A bit of digging with the mighty F12 profiler -- actually, I guess it was Ctrl+Break, since I was using CDB -- revealed it to be the DirectShow filter graph "intelligent connect" code. Specifically, it was taking an abnormally long time to connect the audio sample grabber. "Intelligent connect" in DirectShow refers to the way in which the filter graph manager will automatically find a sequence of intermediate filters to connect two filters together whenever a direct connection isn't possible. For instance, trying to connect a renderer that wants uncompressed video to a compressed video source will result in a video decoder being stuck in between. As you might imagine, this is both handy and hazardous, the latter coming into play when the filter graph comes up with some horror like MJPEG Compressor + MJPEG Decompressor to do a color conversion. I had suspected that at first, but inspection of the resulting filter graph via GraphEdit's remote connect function didn't show anything unusual.

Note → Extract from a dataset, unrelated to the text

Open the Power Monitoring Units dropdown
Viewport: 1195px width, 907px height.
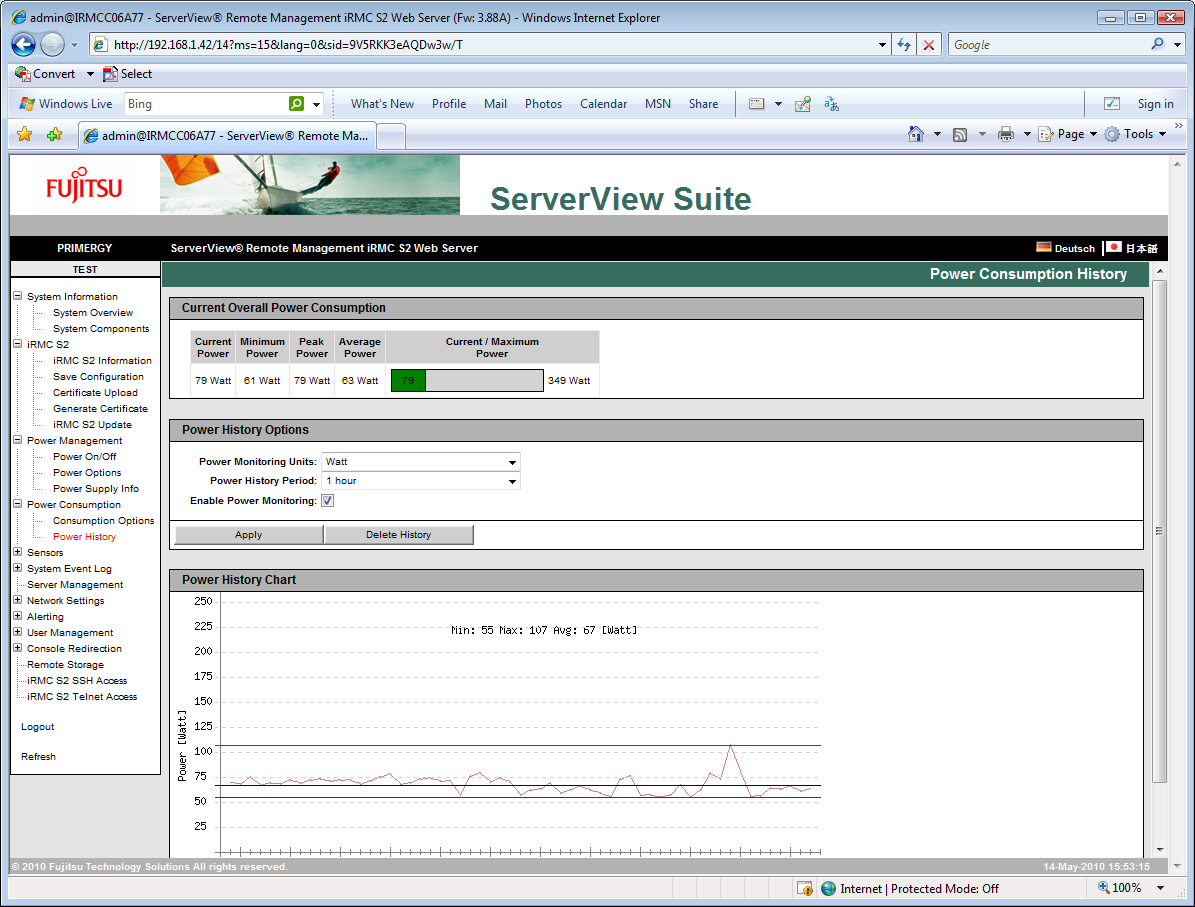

Some more investigation with the debugger revealed that a lot of time was being spent in creating and destroying DirectDraw surfaces, which some filter was using as part of its media type check -- not a great idea, considering how expensive it is and how often media type queries happen. For a moment, I had thought maybe some application I had installed recently had added a ton of slow or broken filters, which I'd have to hunt down and then uninstall. The situation was pretty bad too, because the filter graph manager was recursing a lot and trying some pretty deep chains of filters. Then it dawned on me... why was the filter graph manager trying so many video filters to connect an audio filter? Shouldn't it know that it already had an audio stream, and that only audio filters should be checked? Unless....
I checked the connection code again, and it turned out that I wasn't trying to connect an audio pin, but rather a source type pin. That meant that the intelligent connect code had to figure out both the demultiplex and decoder filters for the intermediate connections. Then, after checking the sample grabber code, I had a light bulb moment. It turns out that I hadn't reimplemented the EnumMediaTypes() code on the sample grabber's input pin, so it was returning no media type structures. That meant that the filter graph manager was trying to establish a connection with the following media type information:
- Output filter (source): Provides raw AVI/MPEG/whatever data, with both audio and video.
- Input filter (sample grabber): shrug
The sample grabber did check the media type in the query function, so it only accepted audio connections. However, the filter graph manager had no way to know this since EnumMediaTypes() returned nothing, so the only way it found a connection was to do a brute force search through all possible combinations of filters that would make Dijkstra proud. And when you have M filters that can be combined up to a chain N long, the result unsurprisingly is a whole lot of CPU time spent trying connections. So I reimplemented EnumMediaTypes() to return a single entry with the media type set properly, and suddenly load time dropped to sub-second range.
Moral of the story? Make sure your filter isn't being too ambiguous with its reported connection requirements.